In another strong year for So, the 22-year-old phenom kicked off 2017 by winning the 79th Tata Steel Chess Tournament. He finished a full point ahead of World Champion Carlsen and a star-studded field that included Aronian, Sergey Karjakin and Giri. So extended his streak of unbeaten games to 56, and he became the No. 2 player in the world. Then in March, So carried the St. Louis Arch Bishops to a title in Chess.com’s inaugural Professional Rapid Online (PRO) League, picking up the MVP award in the process. One month later, So won the 2017 U.S. Championship against a field including Alexander Onishcuk, Varuzhan Akobian, Caruana and Nakamura. Other highlights from 2017 include winning Spain’s XXX Torneo Magistral de Ajedres and reaching the semi-finals of the 2017 World Cup.

Wesley So Won Tata Steel.
Wesley So Won Tata Steel. Photo: Alina l'Ami.

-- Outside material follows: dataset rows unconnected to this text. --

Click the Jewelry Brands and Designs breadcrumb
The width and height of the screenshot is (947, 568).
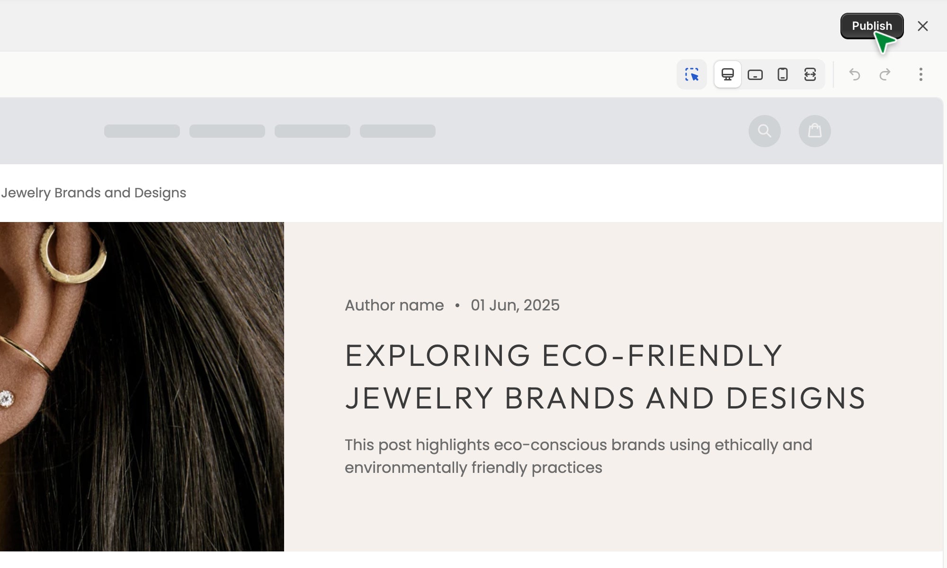pos(94,193)
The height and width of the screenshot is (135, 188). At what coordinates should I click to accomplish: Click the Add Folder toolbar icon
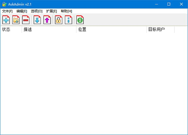click(x=16, y=20)
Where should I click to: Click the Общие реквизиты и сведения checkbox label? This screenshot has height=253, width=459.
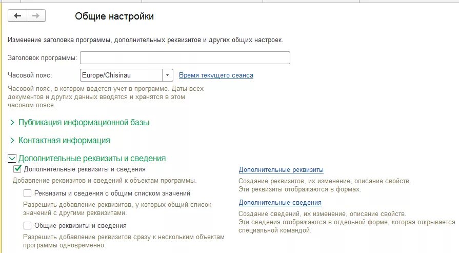[x=81, y=225]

So had a solid year, at least for his high standards, in 2018. He either tied for or earned clear third place for big events like the U.S. Championship, the 80th Tate Steel Chess Tournament and Altibox Norway Chess 2018. Notably, in Norway, So beat Carlsen for the first time in a classical game. A big tournament victory came for So in the YourNextMove GCT Rapid and Blitz 2018 in Leuven, Belgium. So’s domination in the rapid portion was enough to give him the clear victory over the strong field of Karjakin, Vachier-Lagrave, Nakamura, Aronian, Alexander Grischuck, Shakhriyar Mamedyarov, Anand, Caruana and Giri.

As the time of publishing, So is active on the Grand Chess tour, earning two top-four finishes, and in elite events like the 2019 World Cup.

Present and Future

So is one of the top ranked players in the world. With multiple national championships and his status as the fifth highest-rated player of all time, So has already accomplished a great deal in a short amount of time. Keep in mind that he’s still only in his mid-20s.

There’s little doubt that So will remain active at the highest level for the foreseeable future. He’s young, has been rated the No. 2 player in the world, and has only been a full-time professional chess player for a handful of years. So may not have even hit his peak yet.